Gastronomi sektörü her gün kendisini yenileyen ve dönüştüren bir alan. Mesleğin içerisinde kaybolmak istemiyorsanız sadece bulunduğunuz ülkedeki değil tüm dünyadaki mutfakları, şefleri ve yenilikleri takip etmek ve bulunduğunuz mutfağa uyarlayabilmeniz oldukça önemli. Ancak tüm bu yenilikleri takip ederken ait olduğunuz yerel kültürü ve mutfağını unutmamanız aksine kendi coğrafyanıza ait reçeteleri iyi uygulayabilmenizi de sağlar.
Yerel mutfakların öne çıkması konusunda neler düşünüyorsunuz? Malatya mutfağı konusunda yaptığınız çalışmalarını anlatır mısınız?
Yerel mutfakların özellikle son yıllarda hak ettiği değeri buluyor olması beni çok sevindiriyor. Bu ülkede yetişen şefler olarak en büyük avantajlarımızdan bir tanesi pek çok farklı medeniyete ev sahipliği yapmış olan topraklardan besleniyor olmamız. Ülkemizin her bölgesinde bulunan farklı ürünler ve kendilerine has pişirme teknikleri en büyük zenginliğimiz. Yine son yıllarda hem UNESCO’nun Yaratıcı Şehirler Ağı’nda yer alan Gaziantep, Hatay ve Afyon’la birlikte dünyada bizim yerel mutfağımızı artık daha yakından tanımaya ve hakettiği değeri vermeye başladı. Malatya, hem iklimsel olarak hem de endemik bitkilere yaptığı ev sahipliğiyle oldukça özel bir bölge. Malatya adına coğrafi işaretli yani bulunduğu bölgeye özel ürünler arasında Arapgir Köhnü üzümü, Arapgir mor reyhanı, Malatya dalbastı kirazı ve Malatya kayısısı yer alır. Bu ürünler bizim mutfağımızın da vazgeçilmezleridir. Özellikle Arapgir mor reyhanına verilen önemi arttırmak adına pek çok farklı yenilikçi reçeteyi yeni kitabımda paylaştım. Bunun yanında Malatya’nın da tescilli bir gastronomi şehri olması yolunda başta Malatya Büyükşehir Belediyesi olmak üzere yerel yönetimler hem STK’lar hem de Malatyalı iş insanlarıyla birlikte derin bir çalışma içerisindeyiz. Bu süreçte Malatya mutfağını hem ülkemize hem dünyaya tanıtmak amacıyla şehrimizi bir gastronomi merkezine çevirmek için çeşitli standartlar oluşturmak, yerel restoranlarımızı destekleyerek içeriklerini zenginleştirmek ve mutfağımızın sürdürülebilir olması için gastronomi eğitim merkezleri kurmak için çalışmalarımız tam gaz devam ediyor.

▸ **Kayıtlar**
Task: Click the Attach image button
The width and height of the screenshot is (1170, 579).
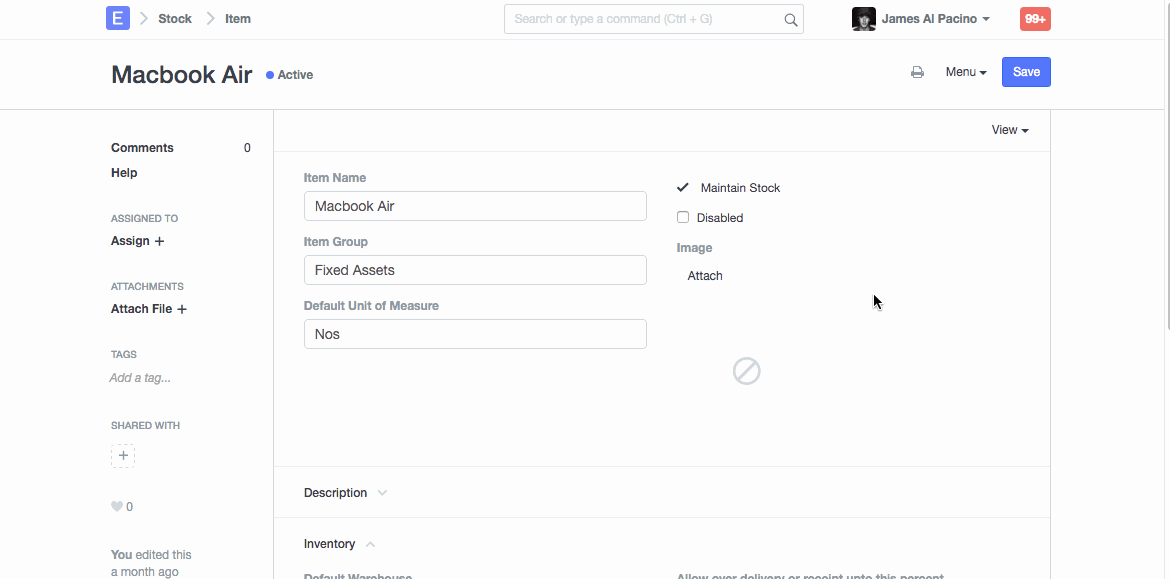Action: point(705,276)
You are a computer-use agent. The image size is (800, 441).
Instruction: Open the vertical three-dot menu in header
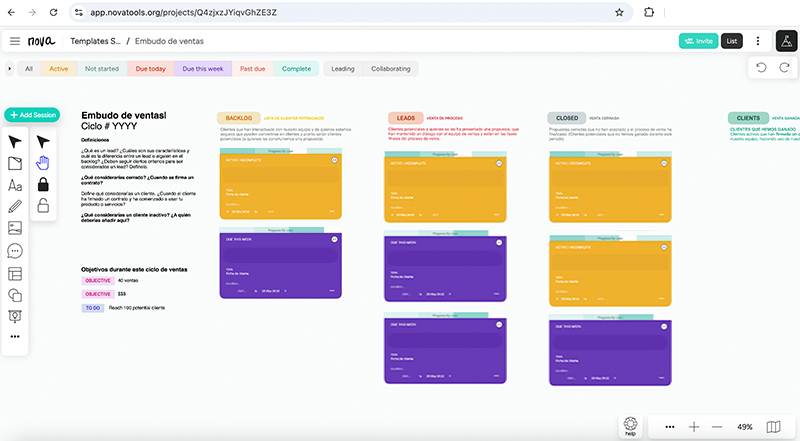click(758, 41)
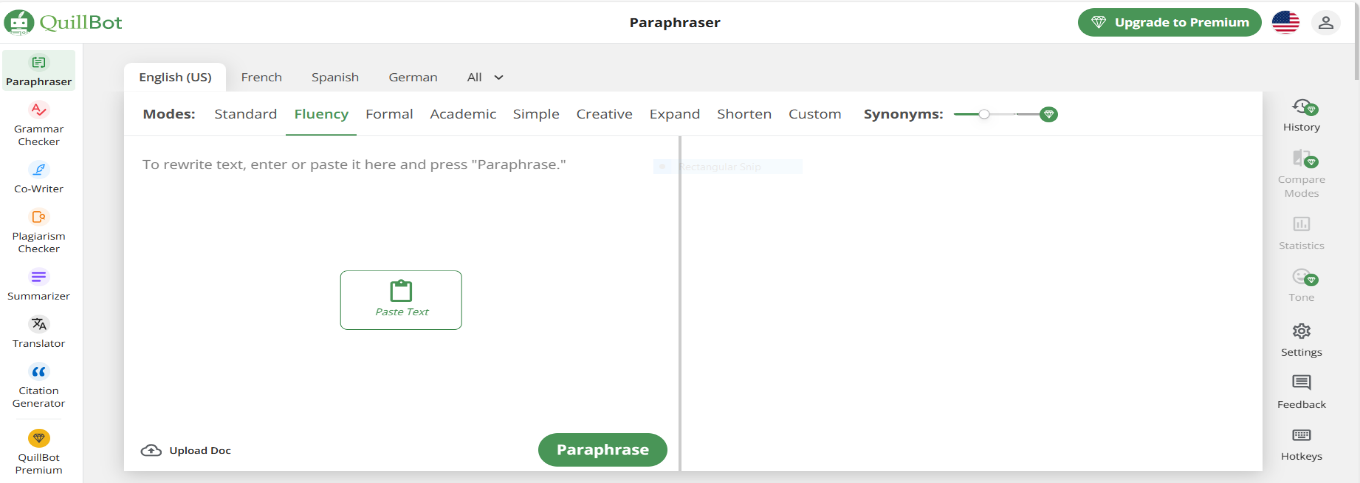Open the Translator tool

point(39,331)
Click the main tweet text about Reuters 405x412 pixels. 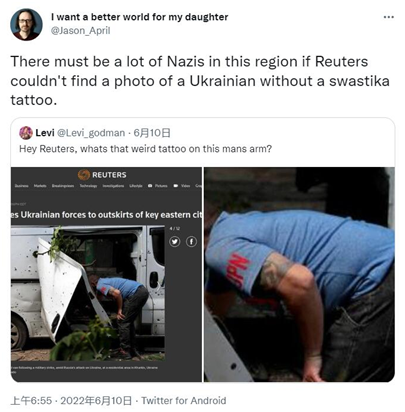coord(200,81)
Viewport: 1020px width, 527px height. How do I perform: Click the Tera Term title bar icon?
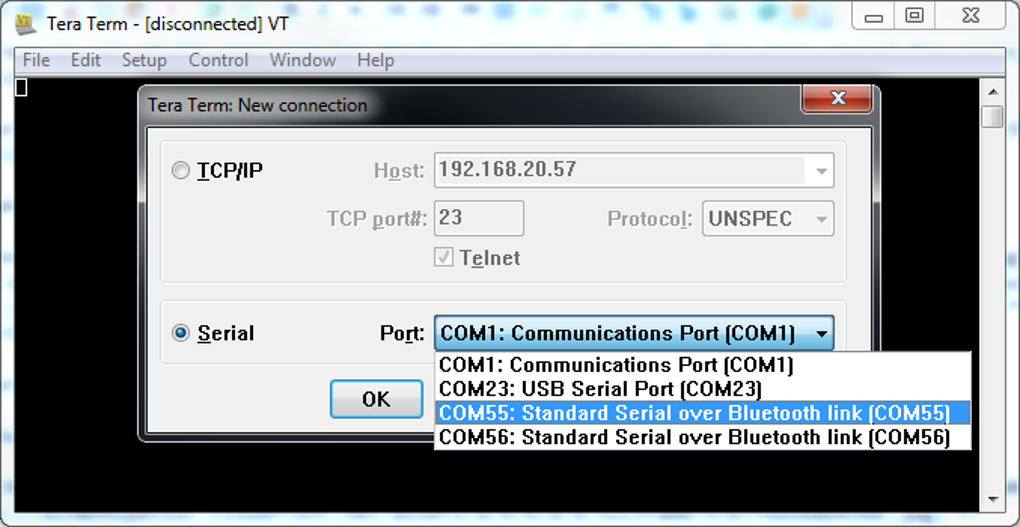(25, 24)
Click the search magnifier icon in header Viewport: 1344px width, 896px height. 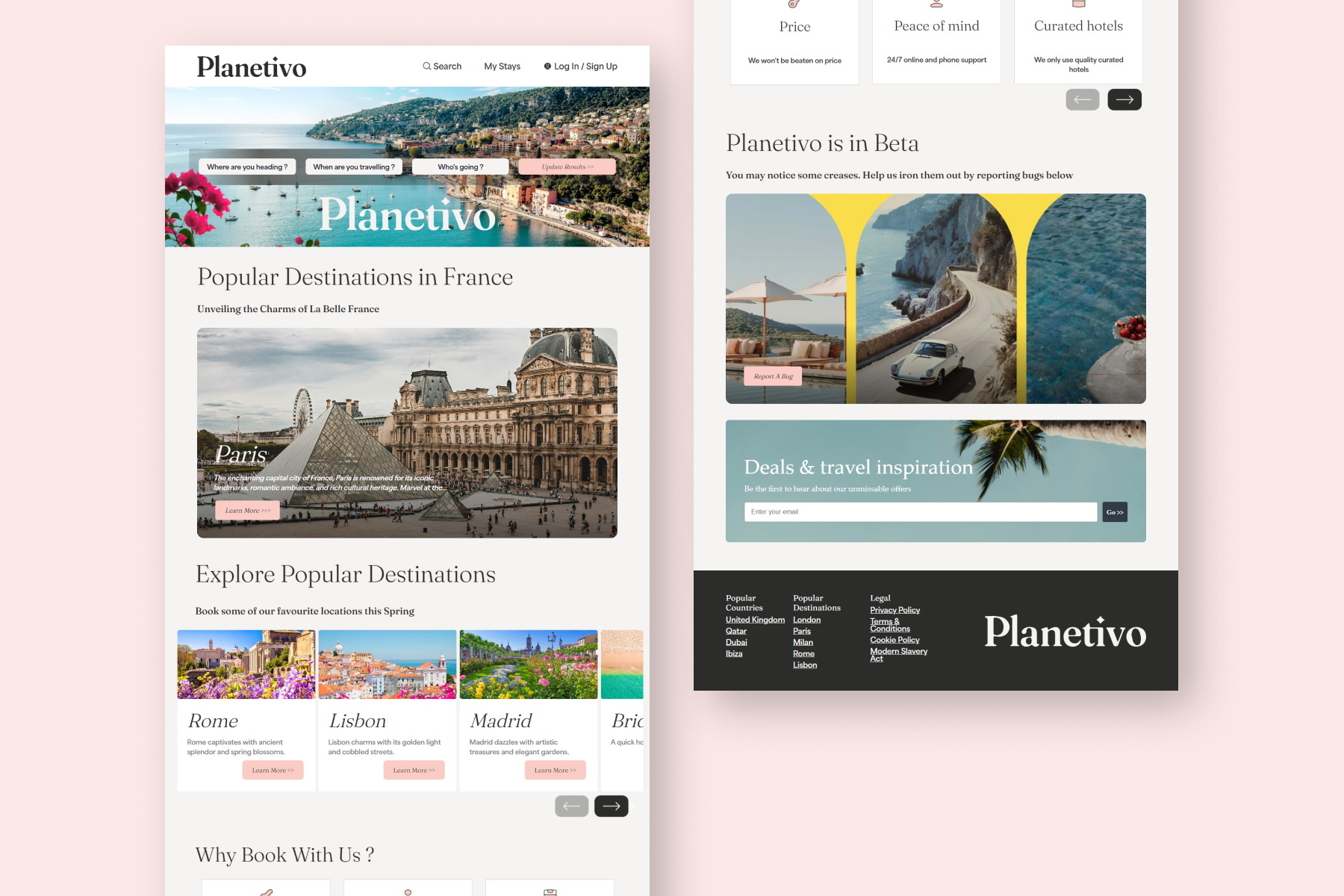pos(426,66)
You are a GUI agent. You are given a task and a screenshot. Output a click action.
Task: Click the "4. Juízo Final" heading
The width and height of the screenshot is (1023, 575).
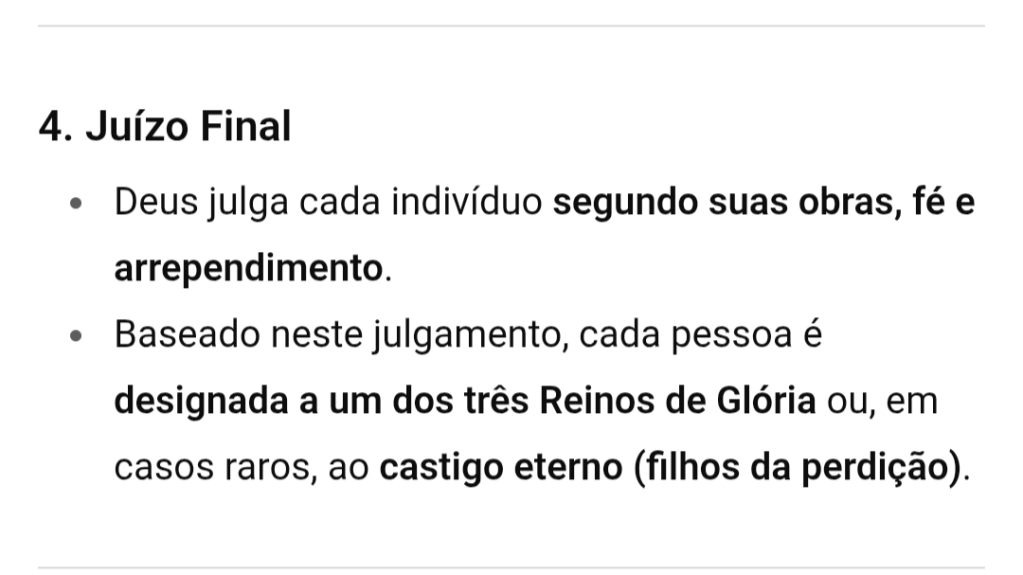pos(165,127)
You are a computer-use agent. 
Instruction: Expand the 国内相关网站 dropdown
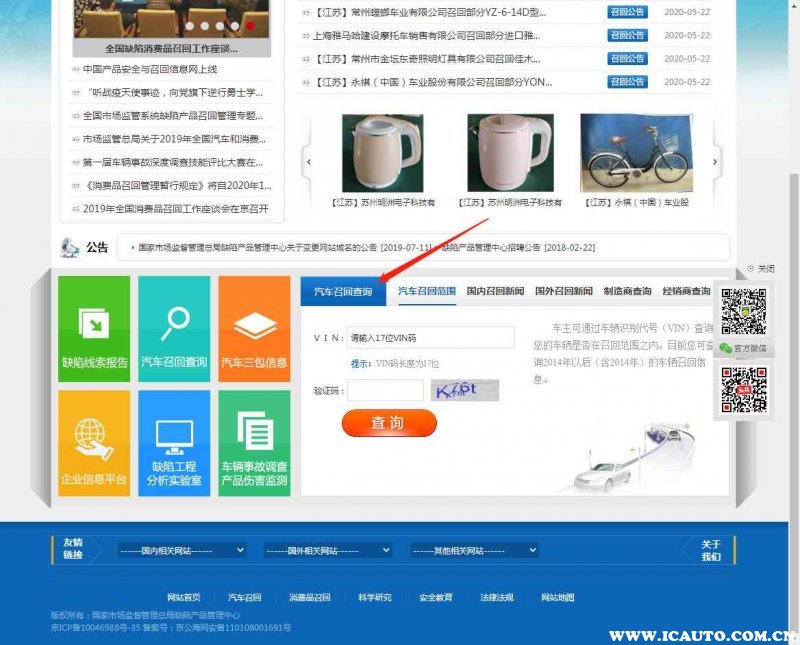(181, 550)
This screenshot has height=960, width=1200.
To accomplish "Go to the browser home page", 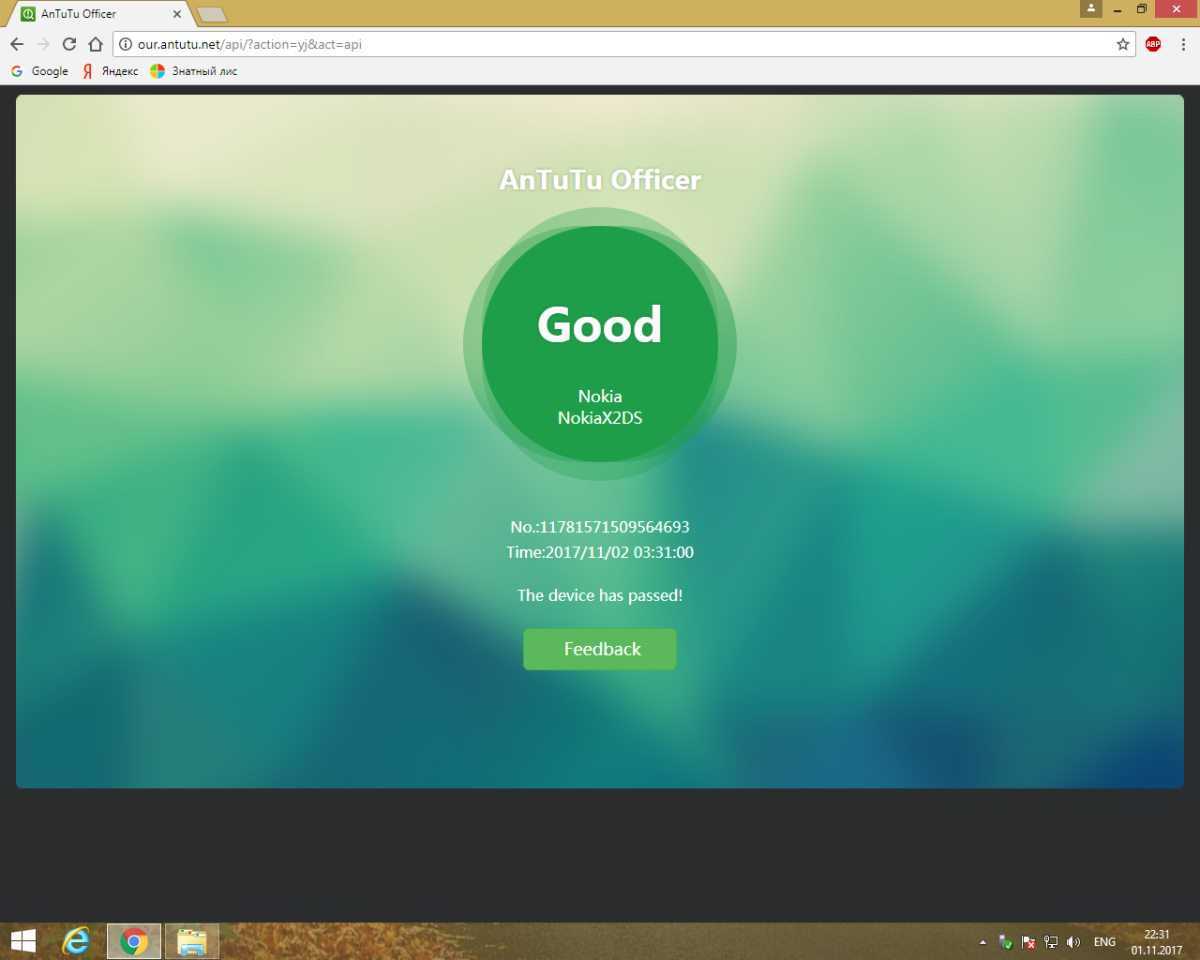I will (95, 44).

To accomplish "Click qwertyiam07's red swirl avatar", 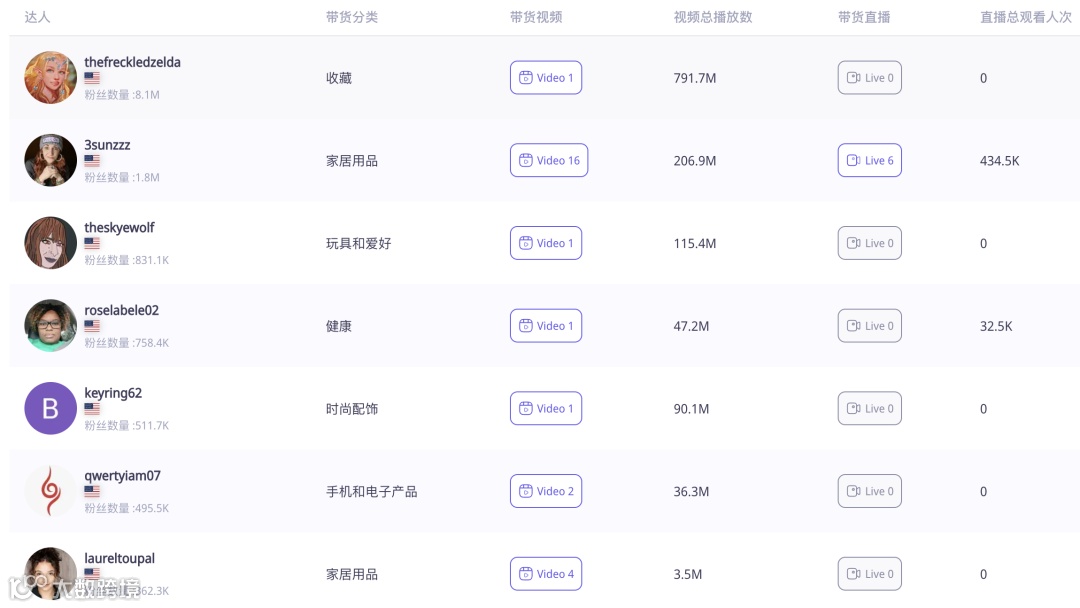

▸ **Çözülecek Problem**
Malatya mutfağı üzerine söyleşiyi kaldığı yerden devam ettirin. Öğelerin Malatya mutfağı üzerine söyleşiyle hiçbir ilgisi yoktur.

▸ **Görev Çıktısı**
Uzun zamandır eğitmen şef olarak da çalışmalarınızı sürdürüyorsunuz, bu konuda eğitim almak isteyenlere önerileriniz neler olur?
Mutfak son zamanlarda hem ana akım medyanın hem de sosyal medyanın odağında. Bu mecralarda gösterilen kısmı mutfağın en eğlenceli ve keyifli bölümü. Ancak her işte olduğu gibi mutfak da dışarıdan göründüğünden oldukça farklı ve zor bir çalışma alanı. Uzun saatler baskı altında devam eden mesai saatleri, yine bu süreler içerisinde ayakta çalışabilmek ve mutfaktaki çatışmalardan olumlu olarak beslenebilmek ve ertesi gün mutfağa aynı heyecanla girebileceğinize inanıyor ve kendinize hem ruhsal hem de bedensel olarak güveniyorsanız gastronomi eğitimine başlamanızı tavsiye ederim.
İyi bir şef olmak için neler gerekli peki?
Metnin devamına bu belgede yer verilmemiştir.